Exercise: Copy out exactly the lines from the first line of the material below through the line containing "Given: Select callout", and nothing beyond them.

Material for this task:
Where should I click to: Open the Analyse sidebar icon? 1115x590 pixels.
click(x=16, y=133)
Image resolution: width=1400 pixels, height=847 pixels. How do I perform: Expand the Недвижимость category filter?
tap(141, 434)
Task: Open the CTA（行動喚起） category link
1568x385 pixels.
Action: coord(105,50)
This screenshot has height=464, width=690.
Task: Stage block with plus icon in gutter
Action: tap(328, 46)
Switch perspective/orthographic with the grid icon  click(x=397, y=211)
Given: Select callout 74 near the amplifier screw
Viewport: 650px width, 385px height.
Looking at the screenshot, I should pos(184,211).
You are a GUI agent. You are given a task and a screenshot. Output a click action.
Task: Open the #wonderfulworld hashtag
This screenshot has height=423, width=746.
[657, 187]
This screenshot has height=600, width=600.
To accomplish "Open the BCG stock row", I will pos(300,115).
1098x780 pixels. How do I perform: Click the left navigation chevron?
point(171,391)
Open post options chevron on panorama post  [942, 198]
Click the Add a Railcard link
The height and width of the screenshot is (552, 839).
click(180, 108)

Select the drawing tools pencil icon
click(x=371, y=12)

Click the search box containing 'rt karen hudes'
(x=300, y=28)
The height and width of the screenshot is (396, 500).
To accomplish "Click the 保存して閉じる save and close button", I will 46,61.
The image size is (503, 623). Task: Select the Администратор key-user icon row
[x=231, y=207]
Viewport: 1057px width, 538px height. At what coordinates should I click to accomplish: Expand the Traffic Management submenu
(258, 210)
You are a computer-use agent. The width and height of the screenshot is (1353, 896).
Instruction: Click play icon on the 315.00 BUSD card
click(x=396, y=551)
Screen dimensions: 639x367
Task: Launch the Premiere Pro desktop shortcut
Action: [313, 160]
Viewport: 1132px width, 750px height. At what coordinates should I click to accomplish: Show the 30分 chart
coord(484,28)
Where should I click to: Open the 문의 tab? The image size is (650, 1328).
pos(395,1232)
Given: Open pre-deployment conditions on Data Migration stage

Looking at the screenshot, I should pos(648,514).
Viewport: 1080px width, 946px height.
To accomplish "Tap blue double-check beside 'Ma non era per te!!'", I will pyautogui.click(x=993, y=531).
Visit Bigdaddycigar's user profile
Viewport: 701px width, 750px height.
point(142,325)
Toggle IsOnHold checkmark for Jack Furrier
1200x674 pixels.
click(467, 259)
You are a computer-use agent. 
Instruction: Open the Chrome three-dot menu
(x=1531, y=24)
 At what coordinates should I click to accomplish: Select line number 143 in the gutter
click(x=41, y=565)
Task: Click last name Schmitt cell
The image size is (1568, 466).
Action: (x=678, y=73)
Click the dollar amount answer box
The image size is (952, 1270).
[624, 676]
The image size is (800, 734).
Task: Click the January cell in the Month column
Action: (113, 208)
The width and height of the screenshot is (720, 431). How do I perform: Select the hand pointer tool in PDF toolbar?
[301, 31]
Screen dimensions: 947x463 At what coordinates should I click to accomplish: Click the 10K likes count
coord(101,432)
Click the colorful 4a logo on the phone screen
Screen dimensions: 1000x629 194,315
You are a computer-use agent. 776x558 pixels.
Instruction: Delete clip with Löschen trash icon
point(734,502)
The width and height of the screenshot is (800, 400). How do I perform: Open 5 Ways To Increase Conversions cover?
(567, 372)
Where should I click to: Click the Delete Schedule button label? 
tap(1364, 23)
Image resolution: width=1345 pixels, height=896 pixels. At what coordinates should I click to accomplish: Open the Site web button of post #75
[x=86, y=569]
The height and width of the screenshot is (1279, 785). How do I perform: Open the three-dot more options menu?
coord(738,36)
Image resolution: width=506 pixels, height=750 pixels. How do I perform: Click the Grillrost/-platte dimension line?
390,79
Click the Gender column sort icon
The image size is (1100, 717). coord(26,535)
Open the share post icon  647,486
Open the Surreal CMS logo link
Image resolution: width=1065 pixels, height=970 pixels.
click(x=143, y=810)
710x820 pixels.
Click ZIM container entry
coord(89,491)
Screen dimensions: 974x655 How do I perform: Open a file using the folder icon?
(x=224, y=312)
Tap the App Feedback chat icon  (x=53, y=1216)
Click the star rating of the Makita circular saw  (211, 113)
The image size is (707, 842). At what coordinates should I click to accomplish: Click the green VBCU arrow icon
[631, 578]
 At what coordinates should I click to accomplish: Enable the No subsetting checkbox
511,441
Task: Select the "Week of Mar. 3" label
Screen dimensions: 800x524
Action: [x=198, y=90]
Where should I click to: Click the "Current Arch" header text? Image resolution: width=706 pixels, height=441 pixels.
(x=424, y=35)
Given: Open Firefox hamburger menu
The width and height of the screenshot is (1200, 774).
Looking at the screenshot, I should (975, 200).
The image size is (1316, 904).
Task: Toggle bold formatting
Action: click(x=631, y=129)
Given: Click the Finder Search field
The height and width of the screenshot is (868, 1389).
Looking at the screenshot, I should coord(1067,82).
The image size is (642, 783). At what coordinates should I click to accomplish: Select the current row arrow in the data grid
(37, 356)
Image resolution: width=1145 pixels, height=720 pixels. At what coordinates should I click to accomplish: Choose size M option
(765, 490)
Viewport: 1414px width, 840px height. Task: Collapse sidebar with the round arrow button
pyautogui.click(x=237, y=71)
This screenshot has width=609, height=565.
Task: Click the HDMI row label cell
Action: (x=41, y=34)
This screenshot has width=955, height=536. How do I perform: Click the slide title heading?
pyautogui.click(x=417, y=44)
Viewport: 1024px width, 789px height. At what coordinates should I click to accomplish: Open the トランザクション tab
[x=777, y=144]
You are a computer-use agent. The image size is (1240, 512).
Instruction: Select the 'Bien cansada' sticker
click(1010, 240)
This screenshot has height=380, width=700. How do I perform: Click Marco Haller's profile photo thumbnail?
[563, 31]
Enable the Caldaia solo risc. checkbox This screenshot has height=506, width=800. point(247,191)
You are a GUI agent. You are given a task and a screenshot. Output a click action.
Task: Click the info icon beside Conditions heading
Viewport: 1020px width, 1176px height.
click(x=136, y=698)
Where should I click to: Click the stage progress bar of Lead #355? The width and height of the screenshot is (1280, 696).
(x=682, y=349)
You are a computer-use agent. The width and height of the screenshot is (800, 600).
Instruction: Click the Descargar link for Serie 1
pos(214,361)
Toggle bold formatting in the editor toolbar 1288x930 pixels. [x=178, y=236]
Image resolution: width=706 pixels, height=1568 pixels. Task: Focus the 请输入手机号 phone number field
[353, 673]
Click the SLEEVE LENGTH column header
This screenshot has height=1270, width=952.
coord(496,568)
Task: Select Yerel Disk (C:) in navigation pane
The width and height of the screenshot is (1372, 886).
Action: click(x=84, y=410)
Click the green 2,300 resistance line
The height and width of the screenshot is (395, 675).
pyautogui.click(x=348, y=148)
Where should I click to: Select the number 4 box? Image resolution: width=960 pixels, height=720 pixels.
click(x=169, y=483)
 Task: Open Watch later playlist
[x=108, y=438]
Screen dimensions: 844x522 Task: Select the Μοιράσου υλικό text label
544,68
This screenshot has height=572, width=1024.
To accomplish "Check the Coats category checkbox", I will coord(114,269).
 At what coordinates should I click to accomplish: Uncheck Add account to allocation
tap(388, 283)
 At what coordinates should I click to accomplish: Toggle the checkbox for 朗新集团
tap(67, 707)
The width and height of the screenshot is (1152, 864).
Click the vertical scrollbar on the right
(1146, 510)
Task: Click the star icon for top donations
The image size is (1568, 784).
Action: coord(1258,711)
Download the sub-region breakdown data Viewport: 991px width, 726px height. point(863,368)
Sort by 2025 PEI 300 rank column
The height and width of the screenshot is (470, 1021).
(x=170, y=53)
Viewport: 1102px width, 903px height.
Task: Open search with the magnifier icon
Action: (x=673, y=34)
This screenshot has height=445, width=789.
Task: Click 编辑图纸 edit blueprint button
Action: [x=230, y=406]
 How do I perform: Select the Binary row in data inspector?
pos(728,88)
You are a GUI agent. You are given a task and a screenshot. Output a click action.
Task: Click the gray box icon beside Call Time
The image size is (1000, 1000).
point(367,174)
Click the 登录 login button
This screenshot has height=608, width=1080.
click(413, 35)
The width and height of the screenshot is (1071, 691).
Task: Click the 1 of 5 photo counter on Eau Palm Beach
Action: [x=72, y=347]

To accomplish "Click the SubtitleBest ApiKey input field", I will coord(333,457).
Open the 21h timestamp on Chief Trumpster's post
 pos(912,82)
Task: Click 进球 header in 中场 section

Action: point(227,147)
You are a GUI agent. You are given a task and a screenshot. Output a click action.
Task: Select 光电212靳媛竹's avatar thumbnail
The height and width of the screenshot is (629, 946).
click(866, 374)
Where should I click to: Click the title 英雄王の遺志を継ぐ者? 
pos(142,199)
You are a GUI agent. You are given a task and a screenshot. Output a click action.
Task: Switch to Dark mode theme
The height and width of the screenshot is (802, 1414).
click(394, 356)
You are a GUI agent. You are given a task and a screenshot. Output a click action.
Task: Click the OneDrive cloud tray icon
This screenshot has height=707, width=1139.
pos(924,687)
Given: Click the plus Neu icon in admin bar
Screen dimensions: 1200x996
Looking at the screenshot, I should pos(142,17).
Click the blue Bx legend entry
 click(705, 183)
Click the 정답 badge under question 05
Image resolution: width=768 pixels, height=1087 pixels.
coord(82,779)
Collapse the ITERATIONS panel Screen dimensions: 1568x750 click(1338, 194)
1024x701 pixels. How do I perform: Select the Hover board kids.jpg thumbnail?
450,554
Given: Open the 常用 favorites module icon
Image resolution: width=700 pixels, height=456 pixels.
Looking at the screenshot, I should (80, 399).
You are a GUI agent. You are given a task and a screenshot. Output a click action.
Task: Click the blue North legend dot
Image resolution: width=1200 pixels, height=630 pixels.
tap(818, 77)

Solution for this problem:
Where should I click to: Open the Analyse sidebar icon? 1115x590 pixels.
click(x=16, y=133)
Image resolution: width=1400 pixels, height=847 pixels. How do I perform: Expand the Недвижимость category filter?
tap(141, 434)
Task: Open the CTA（行動喚起） category link
1568x385 pixels.
Action: coord(105,50)
This screenshot has height=464, width=690.
Task: Stage block with plus icon in gutter
Action: tap(328, 46)
Switch perspective/orthographic with the grid icon  click(x=397, y=211)
Given: Select callout 74 near the amplifier screw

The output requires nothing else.